Another difficulty that social workers face when trying to help their clients is that they often lose track of or can’t find them. Many unhoused people stick to a certain area or street, but when disputes with other unhoused people or tent sweeps from the city displace them, case workers can’t find them anymore. The Rochester Police Department Homeless Outreach Team goes out into the community with local organizations to do outreach work, but that work often ends up with tent sweeps and unhoused people losing trust in the other organizations’ workers.
But despite the challenges of social work, Rosa has not given up hope and he continues to fight and work for his community.

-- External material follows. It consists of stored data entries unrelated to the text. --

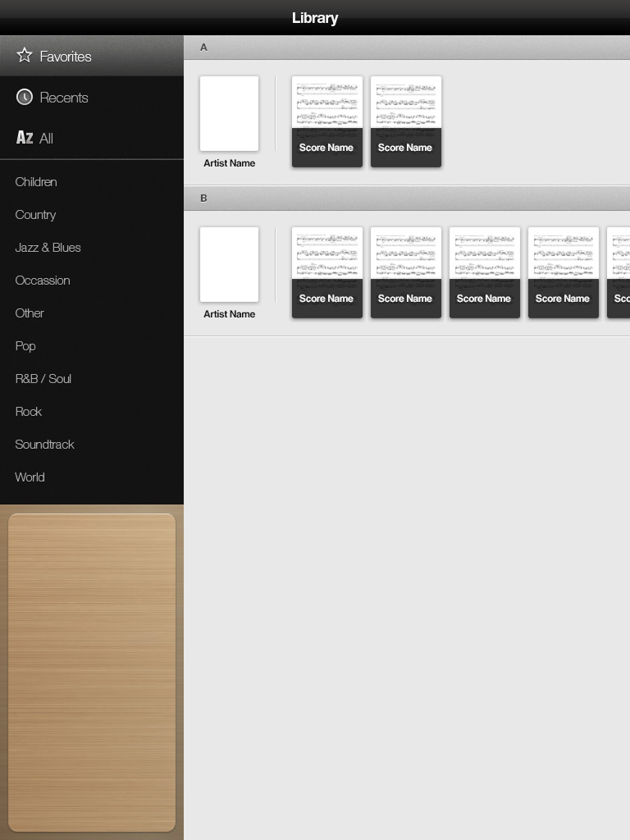Filter the library by Pop
The width and height of the screenshot is (630, 840).
[x=25, y=346]
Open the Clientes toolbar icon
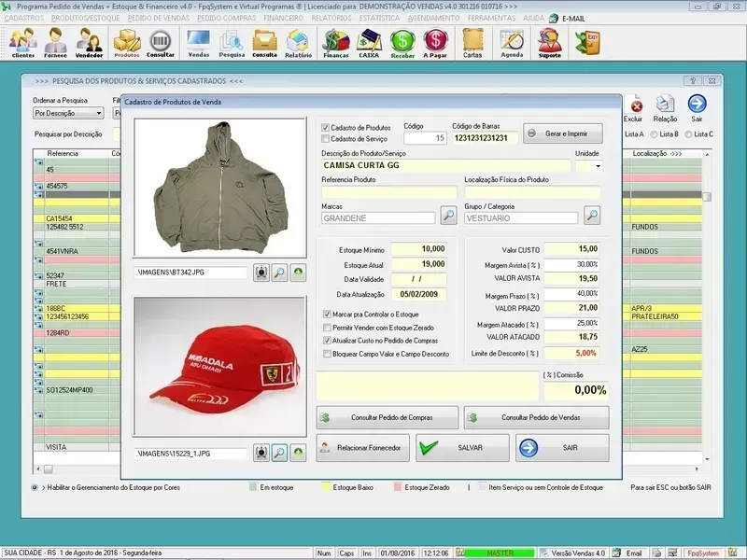 23,43
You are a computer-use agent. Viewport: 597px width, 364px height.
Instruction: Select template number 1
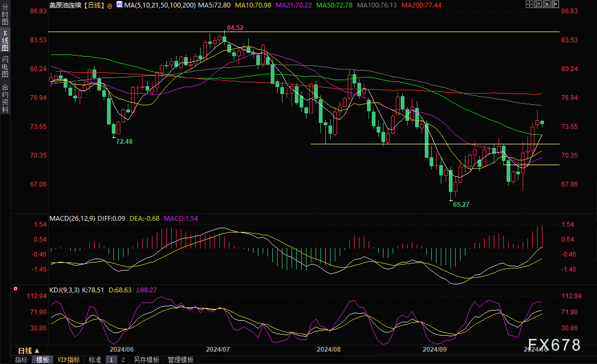click(111, 360)
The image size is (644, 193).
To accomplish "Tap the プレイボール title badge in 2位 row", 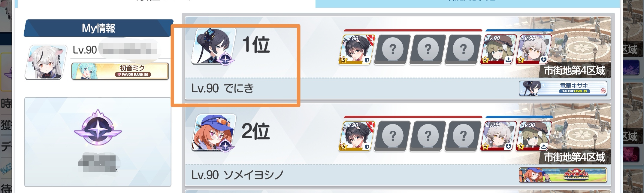I will pos(563,175).
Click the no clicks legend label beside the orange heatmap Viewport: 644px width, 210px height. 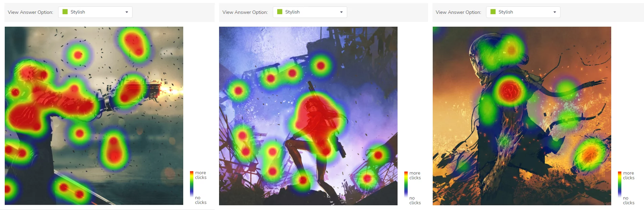tap(628, 201)
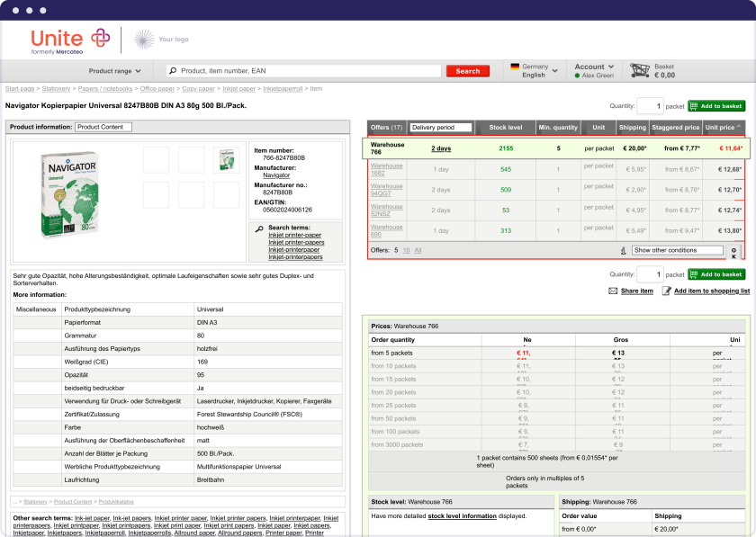756x537 pixels.
Task: Click the magnifier icon beside Search terms
Action: (x=259, y=228)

Stephen Rosa tells his story of addiction and sobriety at an Alcoholics Anonymous meeting on March 17, 2026.
“Any day that I’m sober is a good day, everyday that I’m out of prison is a great day.”
The outreach work that Rosa does is not simply a paycheck to him, but it fulfills his soul and gives him a purpose in a way that nothing else ever has before. He answers every call, from clients to AA sponsees, any time of day or night. He believes that the unhoused should be met where they’re at, and all treated with compassion, care, and respect.
“Homelessness is often misunderstood. It is easy to reduce people to labels or statistics. But homelessness is not a personal failure, it is a systemic one. It is the result of rising housing costs, stagnant wages, gaps in healthcare, untreated mental illness, addiction, domestic violence, racism, and policies that leave too many people behind,” states Rosa.
“What kind of community do we want to be? Who do we choose to protect? And what are we willing to do to ensure that no one is left out in the cold?”
“Ending homelessness is possible. We know what works: affordable housing, living wages, accessible healthcare, mental health and substance use services, and compassion-driven policy. What it requires is the collective will to act. Each of us has a role to play—whether through advocacy, volunteering, voting, donating, or simply treating every person we encounter with love, dignity, and respect.”
“Let us refuse to look away. Let us refuse to believe that this is the best we can do.”
Cielo Hernandez reacts as Stephen Rosa tells her that she’s officially on the list to be matched into a housing program while at the Lincoln Library on March 23, 2026.